The Dallas reboot: Guilty pleasure or just plain bad?
TNT revives the '80s soap opera about the greedy, backstabbing Ewings — but not all critics are thrilled to have them back
When Dallas aired from 1978 to 1991, the standard-bearer nighttime soap was routinely TV's most watched show. The second season cliffhanger, iconically tagged the "Who shot J.R.?" episode, broke all ratings records. Now, two decades later, TNT is reviving Dallas, bringing back original stars Larry Hagman, Patrick Duffy, and Linda Grey to reprise their roles as J.R., Bobby, and Sue Ellen Ewing, and introducing a chiseled young cast as the Ewing clan's next generation. Wednesday night's premiere sees J.R. and Bobby's progeny squabbling over oil drilling, and has critics asking: Is the Dallas reboot a misfire or a welcome dose of classic camp?

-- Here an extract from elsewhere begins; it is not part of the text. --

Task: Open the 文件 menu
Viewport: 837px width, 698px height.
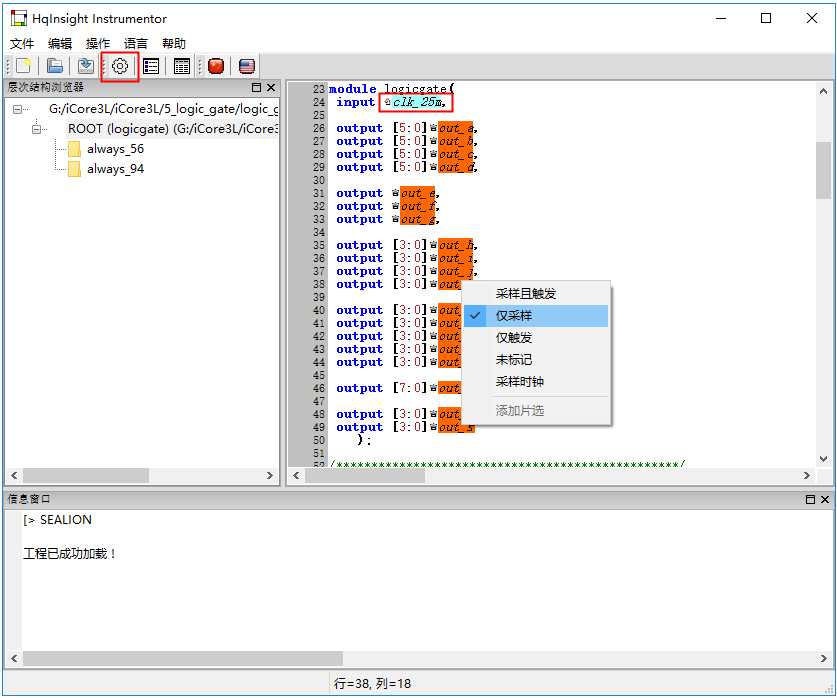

It's guilty pleasure at its guiltiest: The new Dallas is appealingly crammed with "moments of crazy camp" and unrealistic tales of "big money, greed, and sex," says Brian Lowry at Variety. The new generation of Ewings are well-cast, the trio of original cast members are a welcome presence, and the soapy plot twists are executed with enough earnestness that "you can get drawn into the hijinks or simply chortle at them." Either way, you'll enjoy watching.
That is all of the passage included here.